Dès lors, la coordination des patrouilles conjointes, l’échange d’informations en temps réel et l’harmonisation des évaluations de la situation sécuritaire deviennent une nécessité pratique, et non une option politique.
Ce qui est frappant dans le rapprochement mauritanien-algérien, c’est sa progression constante, indépendante des fluctuations des relations de la Mauritanie avec les autres acteurs régionaux.
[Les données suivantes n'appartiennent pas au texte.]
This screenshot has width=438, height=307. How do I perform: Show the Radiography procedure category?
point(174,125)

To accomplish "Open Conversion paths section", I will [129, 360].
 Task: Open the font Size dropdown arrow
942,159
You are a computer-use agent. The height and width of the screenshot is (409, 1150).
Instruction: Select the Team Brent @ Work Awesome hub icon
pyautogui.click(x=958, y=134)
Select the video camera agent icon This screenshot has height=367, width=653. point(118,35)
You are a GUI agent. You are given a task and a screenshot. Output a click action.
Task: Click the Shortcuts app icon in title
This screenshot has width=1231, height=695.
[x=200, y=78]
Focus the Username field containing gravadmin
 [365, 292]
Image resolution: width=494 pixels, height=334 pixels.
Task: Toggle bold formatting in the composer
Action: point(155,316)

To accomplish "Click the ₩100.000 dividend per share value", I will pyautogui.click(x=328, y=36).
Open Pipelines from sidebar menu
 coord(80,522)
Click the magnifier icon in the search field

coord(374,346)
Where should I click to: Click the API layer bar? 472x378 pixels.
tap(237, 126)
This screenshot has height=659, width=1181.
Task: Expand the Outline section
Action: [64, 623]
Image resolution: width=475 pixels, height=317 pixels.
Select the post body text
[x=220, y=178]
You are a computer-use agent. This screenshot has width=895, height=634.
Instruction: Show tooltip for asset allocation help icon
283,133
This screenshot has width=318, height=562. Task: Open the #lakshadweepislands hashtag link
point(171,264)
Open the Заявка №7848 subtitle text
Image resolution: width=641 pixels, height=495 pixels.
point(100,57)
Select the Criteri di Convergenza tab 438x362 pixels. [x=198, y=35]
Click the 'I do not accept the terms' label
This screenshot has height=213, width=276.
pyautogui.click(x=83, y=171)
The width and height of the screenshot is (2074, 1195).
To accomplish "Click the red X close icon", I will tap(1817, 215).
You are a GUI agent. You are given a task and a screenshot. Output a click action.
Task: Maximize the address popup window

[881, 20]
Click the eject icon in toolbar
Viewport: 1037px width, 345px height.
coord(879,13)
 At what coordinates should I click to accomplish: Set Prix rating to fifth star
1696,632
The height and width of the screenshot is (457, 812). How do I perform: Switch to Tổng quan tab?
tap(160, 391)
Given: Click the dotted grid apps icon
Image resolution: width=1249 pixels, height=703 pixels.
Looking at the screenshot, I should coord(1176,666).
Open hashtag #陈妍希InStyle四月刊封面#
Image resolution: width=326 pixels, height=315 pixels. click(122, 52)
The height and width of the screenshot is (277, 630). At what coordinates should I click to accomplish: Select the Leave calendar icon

Ceci témoigne de l’engagement de l’Algérie à consolider son partenariat avec Nouakchott comme un choix stratégique à long terme, affranchi des conjonctures.
À l’inverse, la Mauritanie, qui a relativement bien réussi à maintenir sa neutralité dans les conflits du Sahel, semble comprendre que le maintien de cet équilibre exige le renforcement de ses frontières orientales en partenariat avec une puissance régionale majeure comme son voisin, l’Algérie.
Construire un équilibre
Les spécialistes du Sahel estiment que cette coordination croissante entre la Mauritanie et l’Algérie s’inscrit dans un effort plus large de reconstruction d’un équilibre sécuritaire régional, compte tenu du déclin des rôles traditionnels, de l’émergence de nouveaux acteurs et de l’évolution des menaces.
Les observateurs s’accordent à dire que la situation sécuritaire au Sahel, marquée par une recrudescence des activités terroristes et l’expansion des groupes armés sur de vastes territoires, notamment le long des frontières nord de la Mauritanie et sud de l’Algérie, nécessite une coopération sécuritaire renforcée entre les deux pays, en particulier en matière de partage de renseignements, de contrôle des frontières et de lutte contre la contrebande et le crime organisé.
L’approche sécuritaire n’est plus réactive, mais proactive, et repose sur la mise en place de réseaux de coordination flexibles, capables de s’adapter à un environnement en constante évolution.
Ce qui se passe aujourd’hui entre la Mauritanie et l’Algérie ne relève pas d’une simple coopération militaire traditionnelle, mais d’une réévaluation conjointe…
La fonction des frontières et le rôle des armées nationales dans un espace régional ouvert à toutes les possibilités. Face à l’impasse au Mali et à l’escalade des tensions, Nouakchott et Alger semblent avoir opté pour une coordination discrète et profonde, dont l’objectif principal est de sécuriser leur sphère d’influence commune et d’empêcher la propagation du chaos, quel qu’en soit le prix.